— Exercise brief —
Starting at the line containing "This screenshot has" and ending at the last line of the records, return each line as a string in a JSON list, skipping blank lines and omitting the pictures.
************
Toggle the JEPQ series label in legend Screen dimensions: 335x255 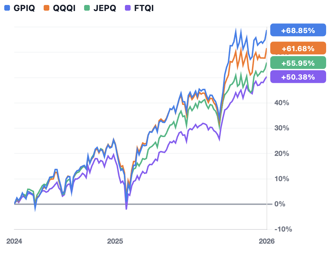pos(105,8)
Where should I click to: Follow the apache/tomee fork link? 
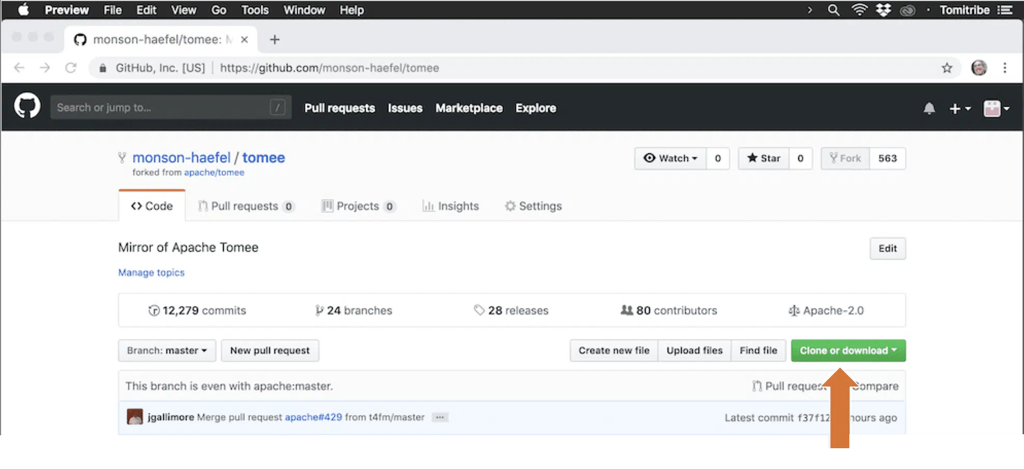(214, 173)
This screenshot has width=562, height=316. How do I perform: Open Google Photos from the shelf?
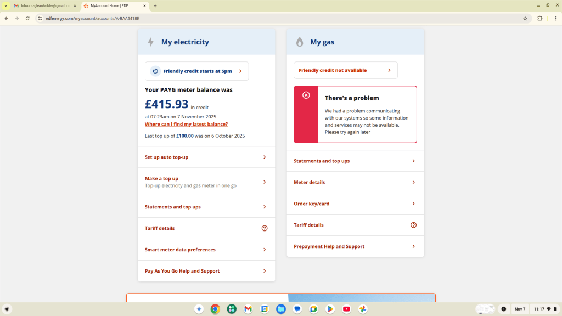click(363, 309)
************
— Written response —
[
  "This screenshot has width=562, height=316. How do I perform: Open Google Photos from the shelf?",
  "click(363, 309)"
]